Северьян Нилыч еще раз снял шляпу.
— Коротков. Рад с вами познакомиться, коллега.
— Лаврентьев.
Северьян Нилыч наморщил лоб. — Мне знакома ваша фамилия и даже ваше лицо. Мы где-нибудь встречались?
— Кажется, нет, — смущенно улыбнулся доктор. — Можно вас на минутку?..
Они прошли в сторону, и никто не слышал, о чем они разговаривали. Лишь изредка доносились обрывки фраз: «Ах вот как!», «Извините, бога ради!», «Правильно!», «Одобряю», «На вашем месте я поступил бы точно так же». Потом они подошли ко всем, Северьян Нилыч почтительно держал доктора под руку.
Машину скорой помощи услышали раньше, чем увидели. Должно быть, дорогу переходило стадо, а может быть, девочке было совсем плохо и шофер включил сирену, чтобы заранее известить врача.
— Наконец-то, — облегченно вздохнул доктор.
Минуло более двух часов с тех пор, как автобус-попрыгунчик привез пассажиров. Первое напряжение давно спало, и все как бы привыкли к обстановке, вначале казавшейся необычной, запутанной, к тому, что опаздывают, что рушатся планы на день, постепенно все стали участниками события, которое, позвони из больницы на полчаса позднее, могло бы пройти стороной, не задев никого из них.
Северьян Нилыч жестом показал шоферу, чтобы тот ехал прямо на летное поле, к самолету. Привычным движением шофер открыл заднюю дверцу машины и вместе с сестрой вынес носилки. На них лежала девочка.
— Ах ты бедняга, — только и сказал Тимофей Иванович.
Северьян Нилыч взял ее безжизненную и худенькую руку чуть выше запястья и вынул золотые толстые часы с монограммой. Остальные стояли молча и смотрели на девочку.
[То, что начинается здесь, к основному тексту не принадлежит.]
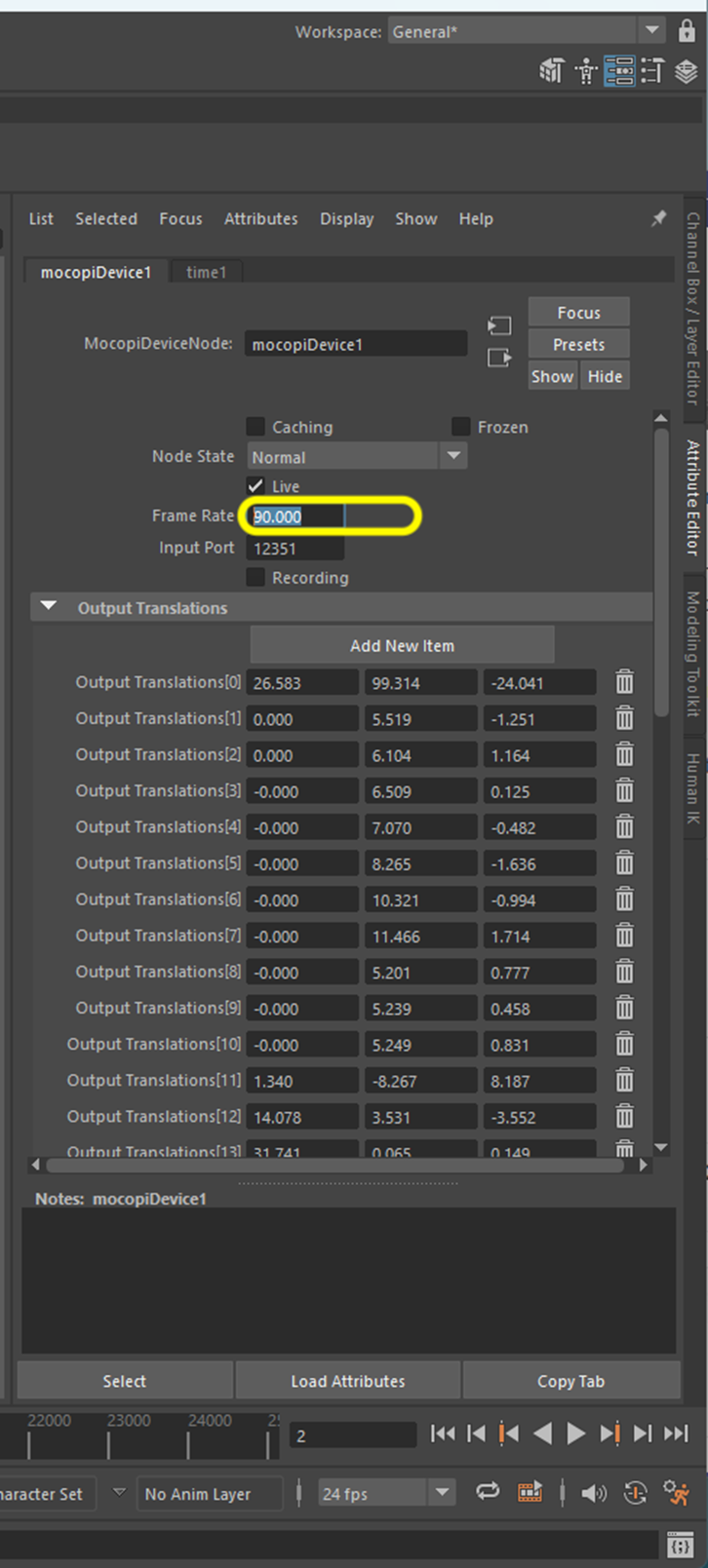Click the Load Attributes button
This screenshot has width=708, height=1568.
[x=347, y=1381]
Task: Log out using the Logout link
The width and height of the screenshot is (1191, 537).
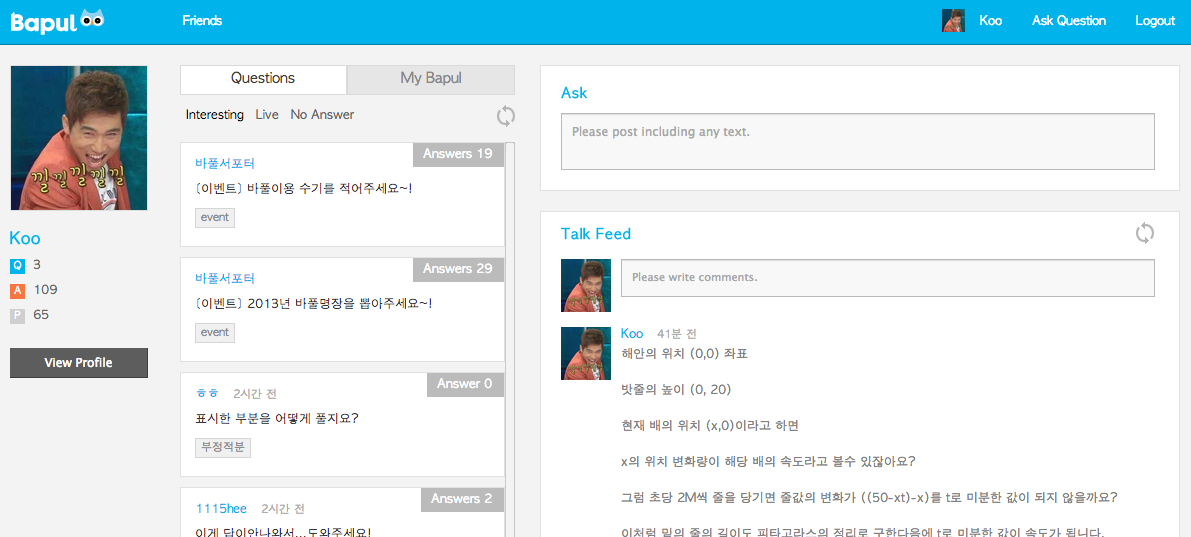Action: pos(1155,21)
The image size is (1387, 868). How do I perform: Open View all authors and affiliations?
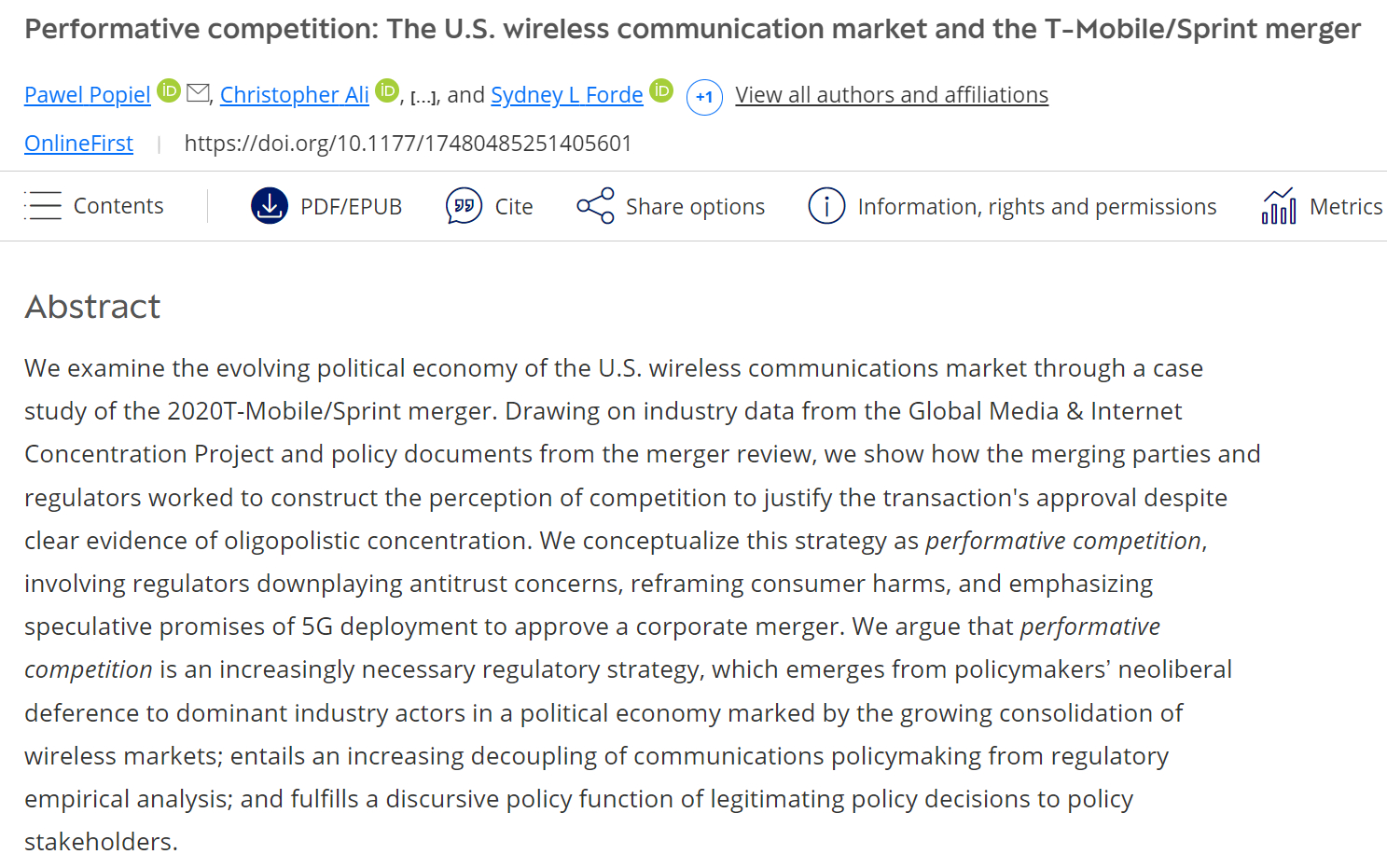pyautogui.click(x=892, y=95)
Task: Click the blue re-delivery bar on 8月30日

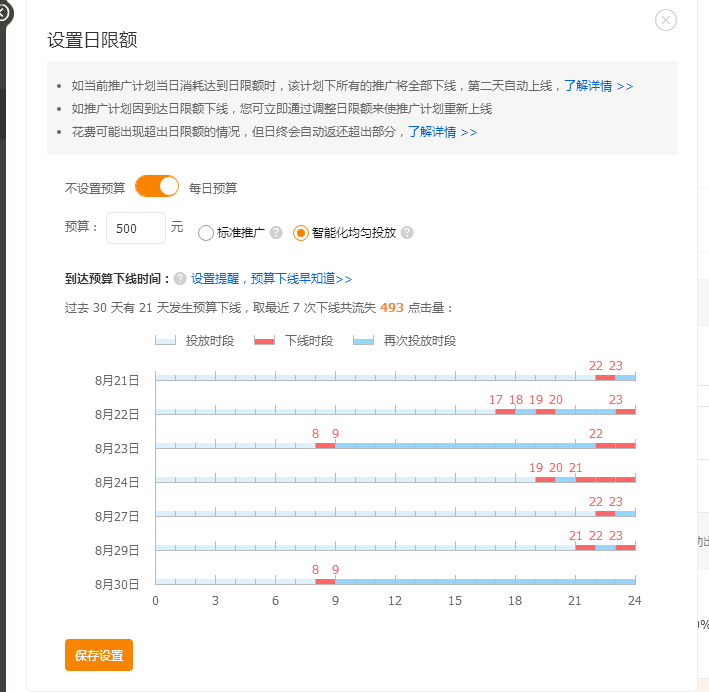Action: tap(485, 581)
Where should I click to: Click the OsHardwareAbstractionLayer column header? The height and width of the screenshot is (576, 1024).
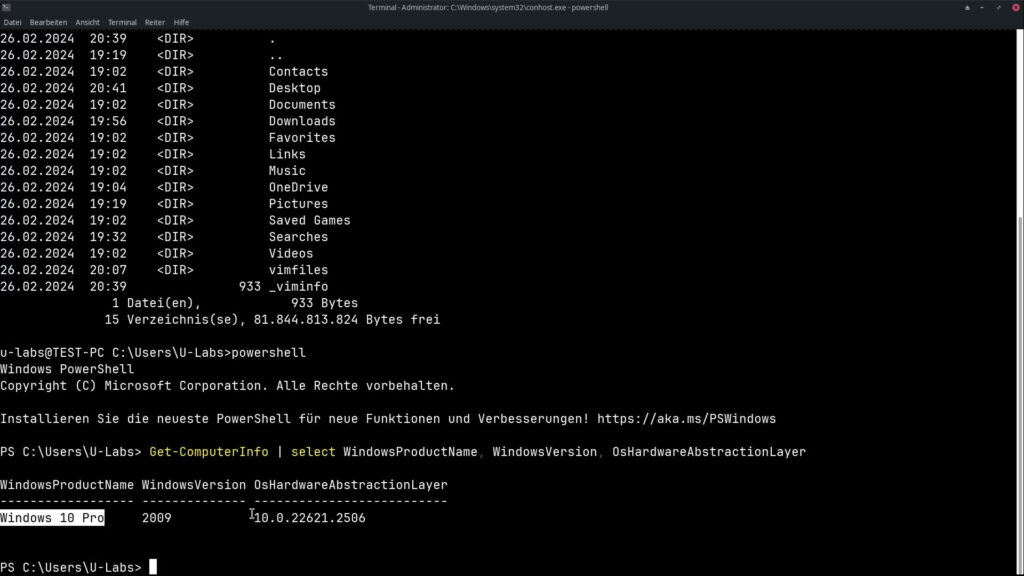click(350, 485)
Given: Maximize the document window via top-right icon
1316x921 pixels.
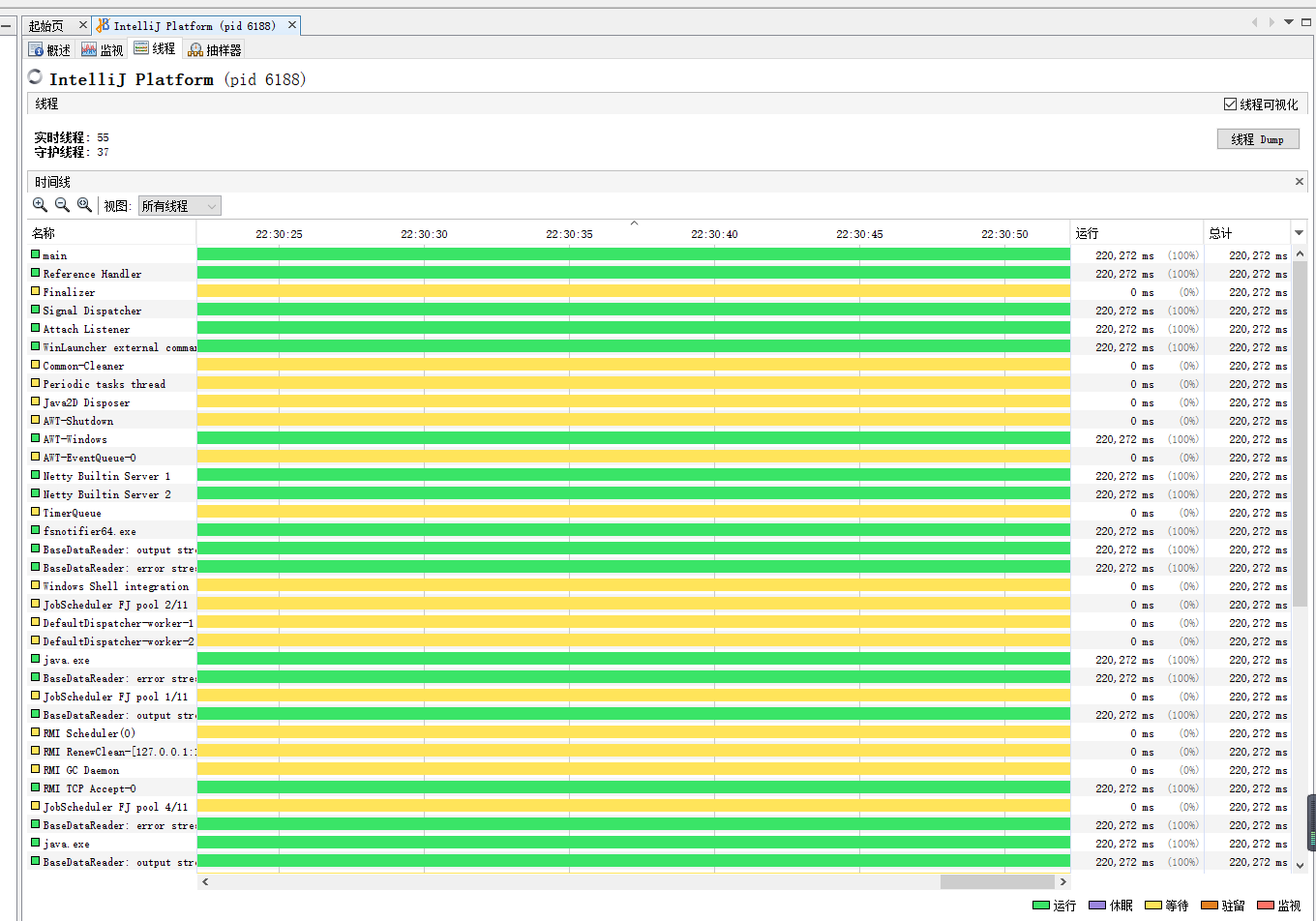Looking at the screenshot, I should click(x=1306, y=21).
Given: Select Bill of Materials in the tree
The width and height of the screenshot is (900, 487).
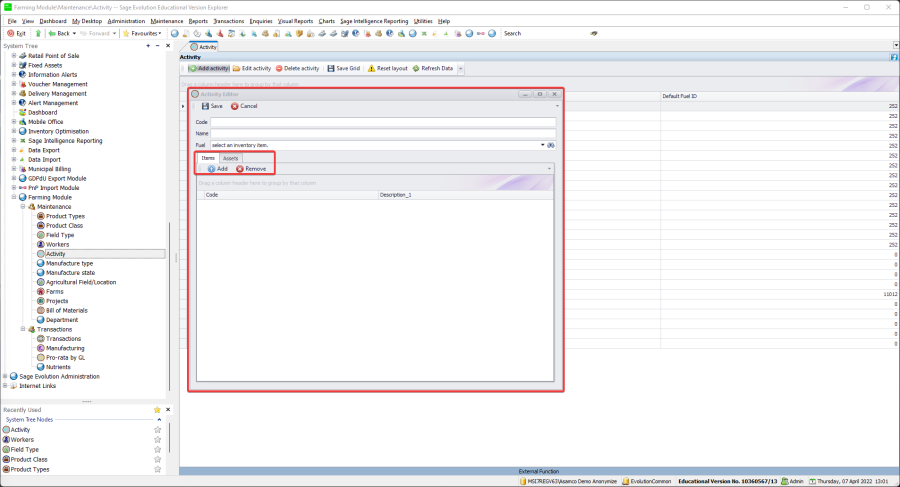Looking at the screenshot, I should pos(68,310).
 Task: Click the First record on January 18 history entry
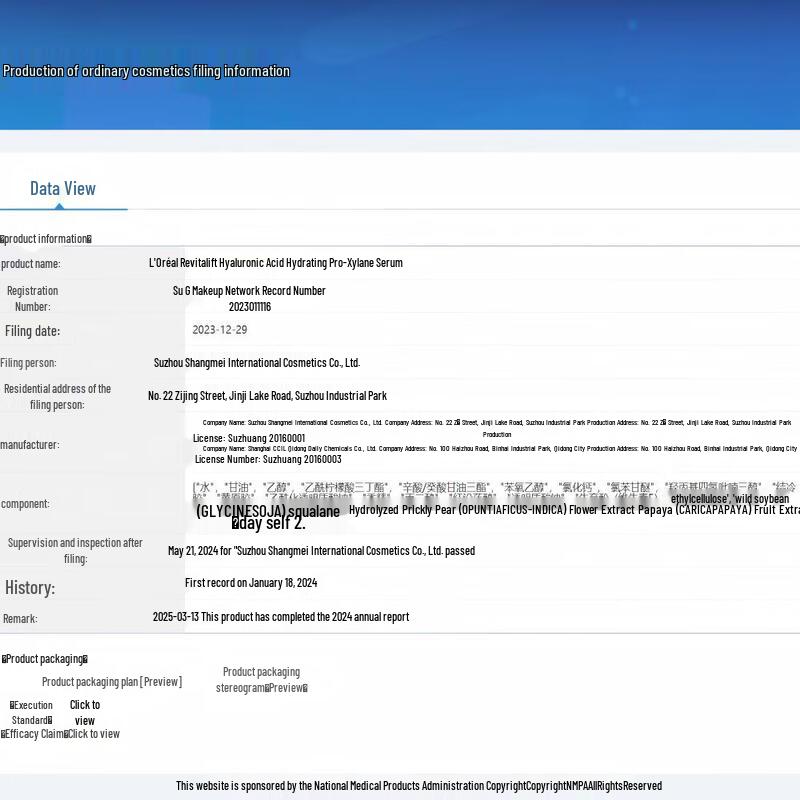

Доктор ничего не делал и тоже смотрел на худенькое веснушчатое личико с заостренными чертами, на посиневшие губы, судорожно хватавшие воздух.
— Мы достали цититон, — сказал он тихо.
Северьян Нилыч покачал головой. — Сейчас лекарства бессильны. («Неужели все было зря — звонки, хлопоты молодого человека из райкома, поездка на мотоцикле?») Я взял походный респиратор, только что из Москвы получили.